> [RECORDS TO USE]:
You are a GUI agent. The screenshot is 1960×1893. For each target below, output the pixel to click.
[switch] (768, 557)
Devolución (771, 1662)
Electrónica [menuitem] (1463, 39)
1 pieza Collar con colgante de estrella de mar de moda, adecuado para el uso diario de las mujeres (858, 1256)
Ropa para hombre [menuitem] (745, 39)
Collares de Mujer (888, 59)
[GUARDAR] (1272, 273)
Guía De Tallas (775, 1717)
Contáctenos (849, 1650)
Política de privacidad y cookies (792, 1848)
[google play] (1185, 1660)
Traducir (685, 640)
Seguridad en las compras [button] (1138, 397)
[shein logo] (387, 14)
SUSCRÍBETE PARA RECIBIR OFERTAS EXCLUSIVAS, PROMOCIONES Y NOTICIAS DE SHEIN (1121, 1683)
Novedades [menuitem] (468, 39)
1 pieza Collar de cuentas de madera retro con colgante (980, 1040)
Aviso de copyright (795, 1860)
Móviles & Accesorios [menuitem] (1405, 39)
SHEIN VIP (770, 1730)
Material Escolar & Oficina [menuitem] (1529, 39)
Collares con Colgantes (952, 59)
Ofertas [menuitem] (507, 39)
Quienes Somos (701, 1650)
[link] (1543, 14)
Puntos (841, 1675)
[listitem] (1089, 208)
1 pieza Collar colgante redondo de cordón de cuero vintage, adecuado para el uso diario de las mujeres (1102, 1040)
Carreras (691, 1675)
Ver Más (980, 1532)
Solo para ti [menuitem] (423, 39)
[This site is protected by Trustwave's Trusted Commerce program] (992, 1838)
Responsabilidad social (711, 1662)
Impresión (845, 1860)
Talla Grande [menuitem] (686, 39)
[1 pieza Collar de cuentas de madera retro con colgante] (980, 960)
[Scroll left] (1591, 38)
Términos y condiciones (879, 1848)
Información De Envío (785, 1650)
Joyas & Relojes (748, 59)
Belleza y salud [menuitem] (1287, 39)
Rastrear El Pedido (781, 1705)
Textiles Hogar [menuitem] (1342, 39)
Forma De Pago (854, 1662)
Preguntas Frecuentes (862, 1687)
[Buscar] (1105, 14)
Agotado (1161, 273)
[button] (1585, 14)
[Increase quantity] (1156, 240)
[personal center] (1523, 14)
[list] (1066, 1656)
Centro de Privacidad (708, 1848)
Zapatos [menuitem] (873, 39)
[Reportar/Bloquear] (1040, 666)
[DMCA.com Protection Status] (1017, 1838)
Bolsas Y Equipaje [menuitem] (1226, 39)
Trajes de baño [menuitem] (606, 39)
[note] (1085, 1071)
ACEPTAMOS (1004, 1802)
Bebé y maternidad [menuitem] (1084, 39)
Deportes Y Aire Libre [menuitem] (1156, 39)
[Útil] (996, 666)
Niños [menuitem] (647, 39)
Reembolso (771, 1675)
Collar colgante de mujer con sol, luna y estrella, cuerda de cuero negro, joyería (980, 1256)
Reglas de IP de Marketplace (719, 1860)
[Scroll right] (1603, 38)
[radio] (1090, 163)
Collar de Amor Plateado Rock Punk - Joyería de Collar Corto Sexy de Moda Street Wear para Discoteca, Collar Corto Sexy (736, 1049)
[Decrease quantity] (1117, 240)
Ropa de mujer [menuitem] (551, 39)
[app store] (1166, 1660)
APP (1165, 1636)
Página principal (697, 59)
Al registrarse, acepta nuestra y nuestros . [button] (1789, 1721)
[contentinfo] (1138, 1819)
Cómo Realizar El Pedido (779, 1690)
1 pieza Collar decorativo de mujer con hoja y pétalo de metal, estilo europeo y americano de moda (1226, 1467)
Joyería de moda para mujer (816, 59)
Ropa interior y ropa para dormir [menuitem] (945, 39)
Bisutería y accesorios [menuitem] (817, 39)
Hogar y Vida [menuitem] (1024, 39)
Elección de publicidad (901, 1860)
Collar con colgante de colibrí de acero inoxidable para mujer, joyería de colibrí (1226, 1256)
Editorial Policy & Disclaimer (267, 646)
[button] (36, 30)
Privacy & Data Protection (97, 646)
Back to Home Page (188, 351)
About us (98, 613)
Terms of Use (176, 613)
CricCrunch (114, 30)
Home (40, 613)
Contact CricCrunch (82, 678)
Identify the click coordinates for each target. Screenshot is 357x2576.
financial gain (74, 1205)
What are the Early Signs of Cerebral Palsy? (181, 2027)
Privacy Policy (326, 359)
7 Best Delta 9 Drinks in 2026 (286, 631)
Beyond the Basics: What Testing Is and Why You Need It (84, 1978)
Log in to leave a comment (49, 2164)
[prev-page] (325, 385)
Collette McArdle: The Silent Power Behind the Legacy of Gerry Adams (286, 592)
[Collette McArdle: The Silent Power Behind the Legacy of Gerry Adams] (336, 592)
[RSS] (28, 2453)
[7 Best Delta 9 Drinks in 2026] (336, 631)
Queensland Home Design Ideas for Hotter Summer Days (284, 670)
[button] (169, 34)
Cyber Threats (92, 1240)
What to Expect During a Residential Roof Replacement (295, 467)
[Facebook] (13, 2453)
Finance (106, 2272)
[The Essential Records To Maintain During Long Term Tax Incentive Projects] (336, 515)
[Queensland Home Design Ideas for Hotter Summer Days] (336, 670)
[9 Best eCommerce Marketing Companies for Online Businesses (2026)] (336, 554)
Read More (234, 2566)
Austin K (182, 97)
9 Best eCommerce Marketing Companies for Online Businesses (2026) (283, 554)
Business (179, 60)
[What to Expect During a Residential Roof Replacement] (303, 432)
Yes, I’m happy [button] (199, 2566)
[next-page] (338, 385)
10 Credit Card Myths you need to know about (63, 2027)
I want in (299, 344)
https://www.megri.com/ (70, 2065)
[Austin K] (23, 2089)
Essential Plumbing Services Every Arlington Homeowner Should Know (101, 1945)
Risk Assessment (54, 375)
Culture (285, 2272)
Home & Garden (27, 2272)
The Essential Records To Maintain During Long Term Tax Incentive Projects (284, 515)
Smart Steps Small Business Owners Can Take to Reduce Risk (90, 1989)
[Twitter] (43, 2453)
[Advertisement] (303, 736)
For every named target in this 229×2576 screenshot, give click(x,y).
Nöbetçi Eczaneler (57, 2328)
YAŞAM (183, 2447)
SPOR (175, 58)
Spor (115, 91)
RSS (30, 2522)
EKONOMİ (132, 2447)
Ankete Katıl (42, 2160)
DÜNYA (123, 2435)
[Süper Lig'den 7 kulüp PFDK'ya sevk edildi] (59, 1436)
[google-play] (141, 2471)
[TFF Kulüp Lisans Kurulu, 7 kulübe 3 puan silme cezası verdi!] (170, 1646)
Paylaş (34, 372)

> [INSTRUCTIONS TO FOLLOW]: In the listing above, locate the line containing "[The Essential Records" and the line containing "Business (179, 60)". Extract those two lines and every line between them, exactly as written, and only those.

> [FINISHED EXERCISE]:
[The Essential Records To Maintain During Long Term Tax Incentive Projects] (336, 515)
[Queensland Home Design Ideas for Hotter Summer Days] (336, 670)
[9 Best eCommerce Marketing Companies for Online Businesses (2026)] (336, 554)
Read More (234, 2566)
Austin K (182, 97)
9 Best eCommerce Marketing Companies for Online Businesses (2026) (283, 554)
Business (179, 60)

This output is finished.